Mechanism of CpAM-Induced HBV Core Protein Degradation and Therapeutic Implication

Abstract

Hepatitis B virus (HBV) chronically infects 257 million people worldwide and causes 680 thousand deaths annually due to cirrhosis, hepatocellular carcinoma, and liver failure. The current standard-of-care medicines for chronic HBV infection can significantly reduce viral load and prevent liver disease progression, but rarely induce a functional cure of the viral infection. The failure to achieve a functional cure is attributed to the persistence of viral genome in the infected hepatocytes and dysfunction of host antiviral immune response. Accordingly, novel antiviral therapeutics that can efficiently suppress viral replication and restore a functional antiviral immune response to control the residual HBV infection are urgently needed.

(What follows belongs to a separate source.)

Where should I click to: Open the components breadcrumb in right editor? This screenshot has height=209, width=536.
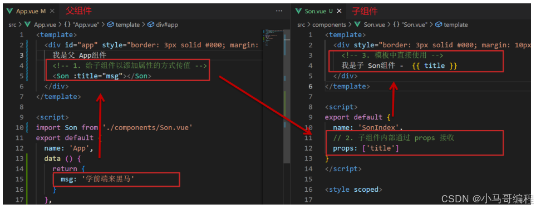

HBV core protein allosteric modulators (CpAMs) are a novel type of antiviral agents currently in clinical development for the treatment of chronic hepatitis B. By binding to a hydrophobic pocket at the viral core protein dimer-dimer interface, CpAMs misdirect viral capsid assembly and disassembly to disrupt multiple steps of HBV replication. This project is to discover novel CpAMs that can misdirect core protein to assemble non-capsid polymers for accelerated degradation in hepatocytes by structure-assisted rationale design. The mechanism and potential of the novel CpAM-induced Cp degradation for enhancing the activation of antiviral immune response that can cure the chronic HBV infection will be investigated.

Document Details

Document Type
DoD Grant Award
Publication Date
Dec 05, 2021
Source ID
W81XWH2110587

Entities

People

  • Ju-Tao Guo

Organizations

  • Baruch S. Blumberg Institute
  • United States Army

Tags

Readers

  • Oncology
  • Virology (or Medical Virology).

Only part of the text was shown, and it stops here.